A chapter in Capital Penetration and the Peasantry in Southern and Eastern Africa, 2022, pp 3-24 from Springer

Abstract: Abstract As a dominant trajectory animating global capitalism, neoliberalism affects, in multiple ways, land and agriculture across the African continent, including the lives of the peasantry. Though its effects are uneven and differentiated, it generally tends to marginalise the peasantry further or incorporates them into the global political economy in a subordinate manner while also generating new rural inequalities. In large part, this is because neoliberalism (as a class project) facilitates and entrenches capital penetration into the agrarian economies of African nations.
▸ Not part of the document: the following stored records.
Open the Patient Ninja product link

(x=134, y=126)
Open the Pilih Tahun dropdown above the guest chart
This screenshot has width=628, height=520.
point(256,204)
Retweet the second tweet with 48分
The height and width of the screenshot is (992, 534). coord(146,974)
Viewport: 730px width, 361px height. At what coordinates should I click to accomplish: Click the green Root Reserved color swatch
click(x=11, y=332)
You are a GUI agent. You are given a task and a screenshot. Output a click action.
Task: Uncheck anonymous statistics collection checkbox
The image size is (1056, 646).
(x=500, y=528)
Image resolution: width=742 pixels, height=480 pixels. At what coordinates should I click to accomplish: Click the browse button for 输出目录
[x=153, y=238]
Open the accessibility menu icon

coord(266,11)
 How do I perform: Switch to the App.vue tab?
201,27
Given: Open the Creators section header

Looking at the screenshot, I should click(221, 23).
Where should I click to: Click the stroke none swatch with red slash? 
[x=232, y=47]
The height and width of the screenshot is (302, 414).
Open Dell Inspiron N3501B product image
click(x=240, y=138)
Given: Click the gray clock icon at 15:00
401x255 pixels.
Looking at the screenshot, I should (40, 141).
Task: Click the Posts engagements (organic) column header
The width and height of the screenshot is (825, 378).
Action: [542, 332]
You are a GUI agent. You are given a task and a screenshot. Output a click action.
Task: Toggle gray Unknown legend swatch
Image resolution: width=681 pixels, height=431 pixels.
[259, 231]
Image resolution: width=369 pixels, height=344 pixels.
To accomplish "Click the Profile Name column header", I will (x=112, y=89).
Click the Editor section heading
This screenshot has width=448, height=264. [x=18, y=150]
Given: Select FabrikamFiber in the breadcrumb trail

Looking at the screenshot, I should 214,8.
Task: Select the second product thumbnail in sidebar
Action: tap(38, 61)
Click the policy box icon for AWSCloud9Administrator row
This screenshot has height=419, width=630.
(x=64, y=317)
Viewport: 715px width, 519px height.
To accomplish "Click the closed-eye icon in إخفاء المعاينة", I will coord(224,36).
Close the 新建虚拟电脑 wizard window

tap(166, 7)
In focusing on the land and agricultural sector in primarily southern and eastern Africa, this chapter examines key dimensions of the neoliberal project in the land and agricultural sector in primarily southern and eastern Africa as the means for framing the following case study (or nation-based) chapters in this volume. This includes discussions around a reconfigured land reform programme, a new wave of land dispossession called ‘land grabs’, and restructured agricultural and marketing arrangements such as contract farming, all of which have ongoing implications for levels of food security and poverty amongst the peasantry. However, the chapter also shows that capital penetration and the subordination of the peasantry under neoliberalism in Africa is prone to crisis and resistance.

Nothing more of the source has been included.